Farmers wrap up planting in Moody County

Spring 2020 has given area farmers an opportunity to get field work and planting done in a more timely fashion than last year. April’s rainfall at the Flandreau reporting station totaled only .82” this year compared to 5.21” during the month of April, 2019. The majority of corn in this area is in the ground and bean planting is coming along nicely. This farmer is preparing a field for planting, on 235th St. south of Flandreau. In the field immediately adjacent, corn was already coming up.

Lockers kept busy

A year makes a big difference when it comes to Moody County farmers getting their crops in the field.
Farmers have 80 percent of corn and 50 percent of beans planted, Joe Knippling, executive director of the Farm Service Agency office in Flandreau, said Monday. Oats are all planted, he said.
At the beginning of May last year, most farmers hadn’t turned a tire in their fields. A longer winter, late snows into May and heavy spring rains meant at least 40,000 acres in Moody County went unplanted, he said.
“We’re way ahead of schedule. I’ve got 80 to 90 percent of the corn planted down in this area,” said Kevin Michel, a farmer with ground north of Dell Rapids in southern Moody County.

**WHAT TO PRODUCE**
Can you copy out the whole Moody County planting report above, word for word, from its headline to its final sentence?

**GIVEN INFORMATION**
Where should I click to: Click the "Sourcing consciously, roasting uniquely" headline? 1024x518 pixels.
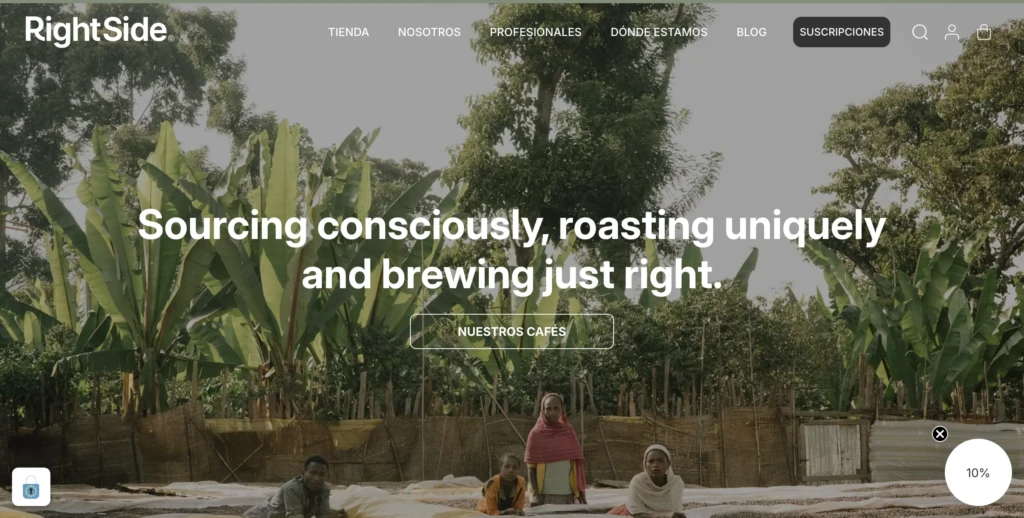pos(512,226)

**OUTPUT FOR THIS EXERCISE**
Farmers wrap up planting in Moody County

Spring 2020 has given area farmers an opportunity to get field work and planting done in a more timely fashion than last year. April’s rainfall at the Flandreau reporting station totaled only .82” this year compared to 5.21” during the month of April, 2019. The majority of corn in this area is in the ground and bean planting is coming along nicely. This farmer is preparing a field for planting, on 235th St. south of Flandreau. In the field immediately adjacent, corn was already coming up.

Lockers kept busy

A year makes a big difference when it comes to Moody County farmers getting their crops in the field.
Farmers have 80 percent of corn and 50 percent of beans planted, Joe Knippling, executive director of the Farm Service Agency office in Flandreau, said Monday. Oats are all planted, he said.
At the beginning of May last year, most farmers hadn’t turned a tire in their fields. A longer winter, late snows into May and heavy spring rains meant at least 40,000 acres in Moody County went unplanted, he said.
“We’re way ahead of schedule. I’ve got 80 to 90 percent of the corn planted down in this area,” said Kevin Michel, a farmer with ground north of Dell Rapids in southern Moody County.